• Description of the task:
Retype, word for word, every line from the one holding "You are a computer-use agent." through the one holding "Instruction: Click the Edit Search link" in the entries below, both included, and only those lines.

• Stored data:
______

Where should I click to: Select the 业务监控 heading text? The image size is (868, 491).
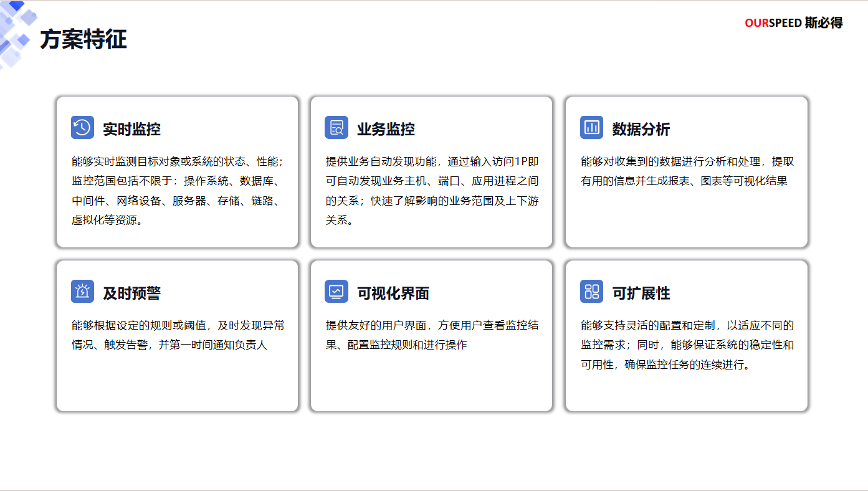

______

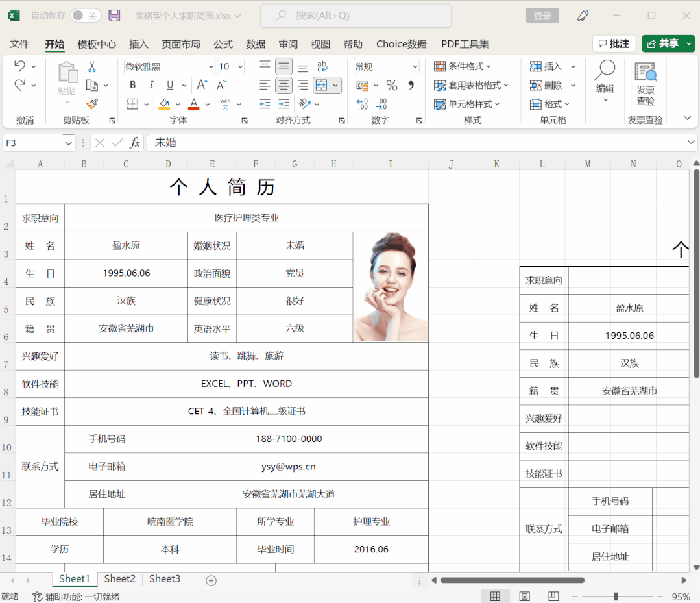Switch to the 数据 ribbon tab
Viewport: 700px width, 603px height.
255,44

______

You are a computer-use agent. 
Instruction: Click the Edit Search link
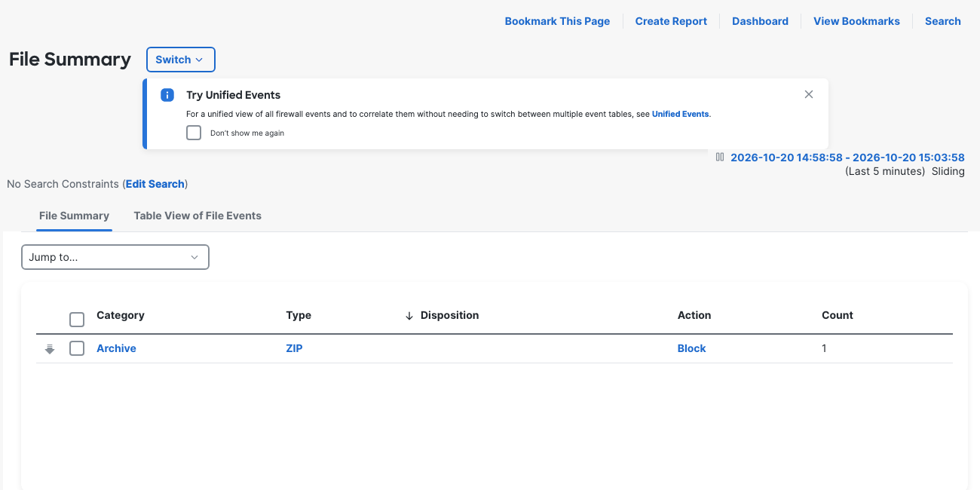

______

• Answer below:
You are a computer-use agent. 
Instruction: Click the Edit Search link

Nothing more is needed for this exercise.